たむ

ハンディキャップ・キャンプ: 障がい者運動の夜明けのたむのレビュー・感想・評価

4.2
障害者の公民権運動を描いたドキュメンタリーです。
障害者に当たり前の権利がない、というところからそれを勝ち取っていくための人間の力強さに勇気が奮い立つような素晴らしい作品です。
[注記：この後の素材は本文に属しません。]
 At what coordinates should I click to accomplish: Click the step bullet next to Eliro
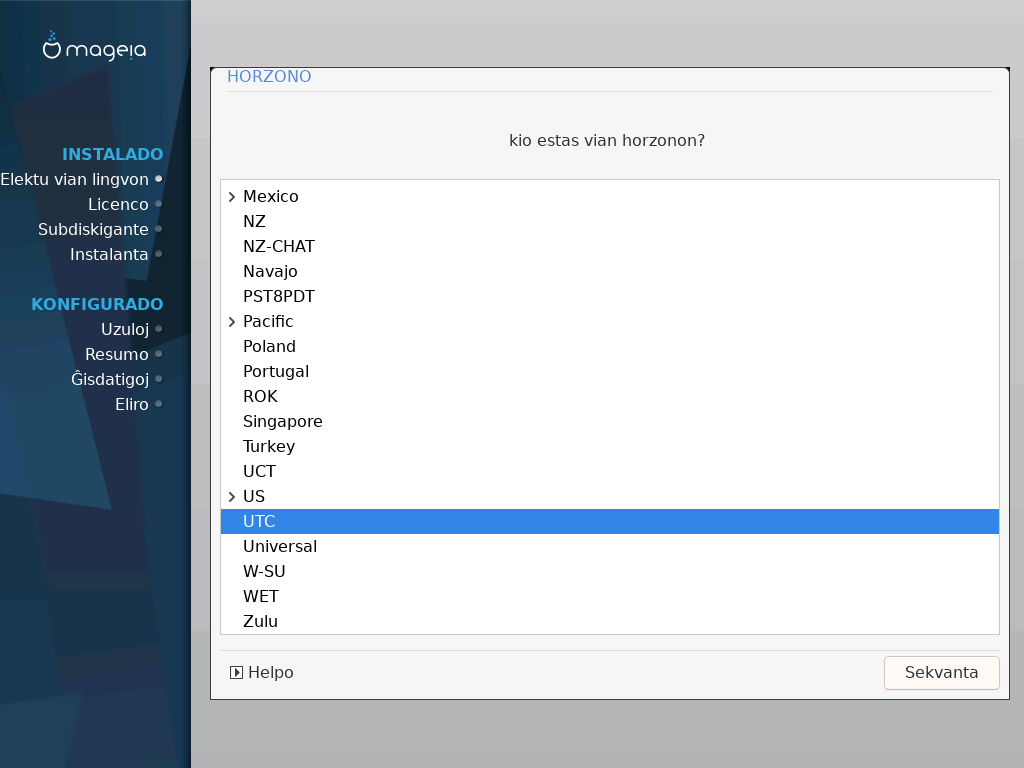click(159, 404)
大きく分けると3部構成になっており、公民権運動の中心人物となるジュディスらが参加していたキャンプで青春を記録したものが第一部。
「私はジュディスではなく、病気の子だと思われていた」と個人として認識されていなかったショックを語るシーンが、映画全体を通して核となる部分です。
キャンプがヒッピー文化で青春を謳歌するなかなか過激な話も出てきますが、このキャンプで彼女たちの考えが大きく変わったことが重要です。
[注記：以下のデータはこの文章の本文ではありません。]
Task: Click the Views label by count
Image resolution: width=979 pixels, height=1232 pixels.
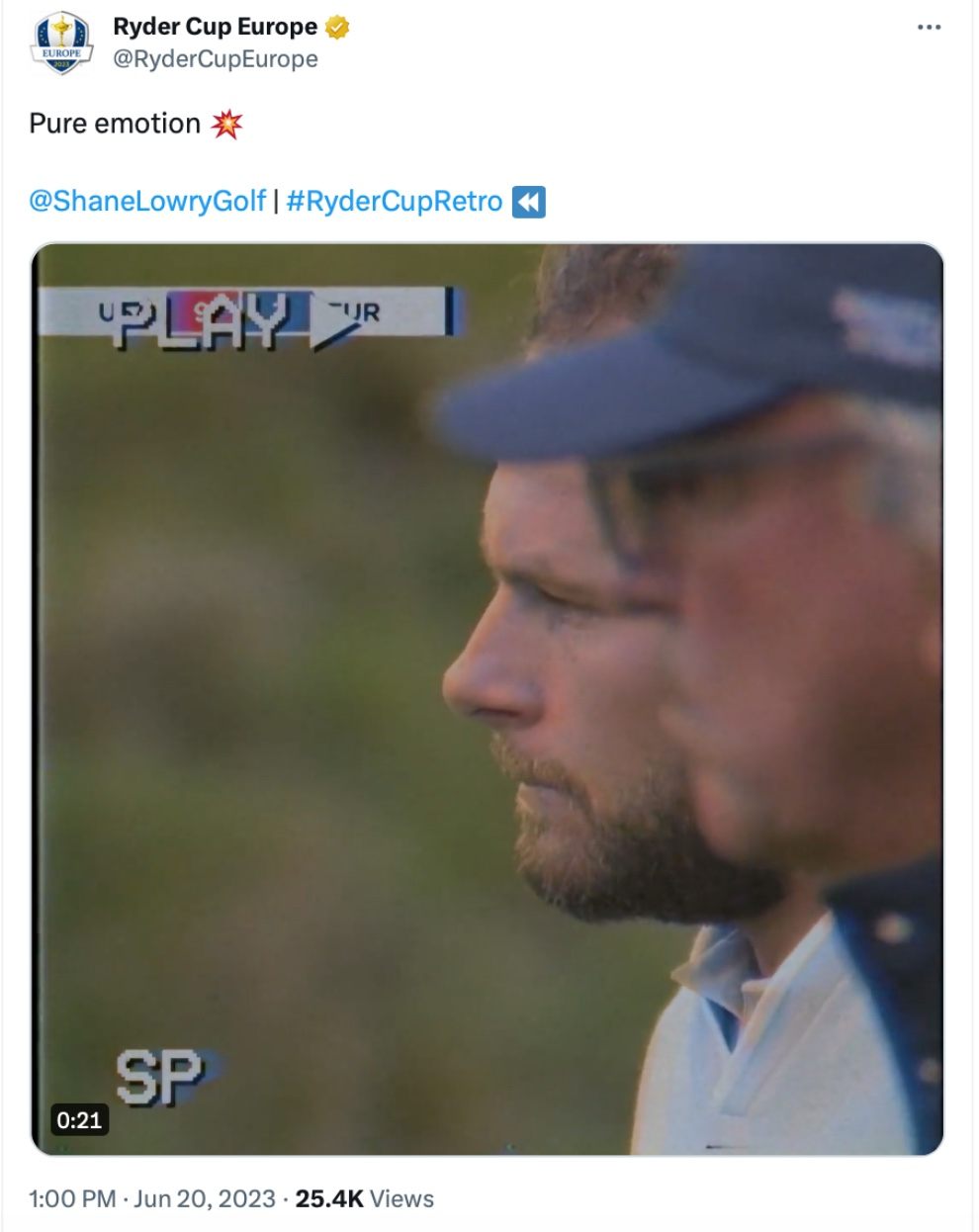Action: (402, 1198)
第二部は公民権運動を実際に行い、ハンガーストライキなどをしていく過程が描かれます。
障害がある中での抗議は過酷ですが、衝撃なのは、障害者を集めた病院の不衛生さの記録。
抗議の輪が広がっていきます。

第3部はエピローグですので、ぜひ映画を観てほしいです。

アメリカ大統領をめぐる話で面白いのが財政問題で障害支援を打ち切ろうとしていたのが、ニクソンとレーガンというアメリカ大統領の二代悪役がしっかり悪いところです。
何故かパパブッシュがいいところをさらっていくので、共和党には公平な作品です。

この映画を観て感じるのは、人間が権利を獲得するために団結し、抗議をして、正当な権利を獲得する、その力強さです。
辛い描写もありますが、間違っていることは間違っていて、正しいことを正しいと言える平和な世界を描き出そうとする映画ですね。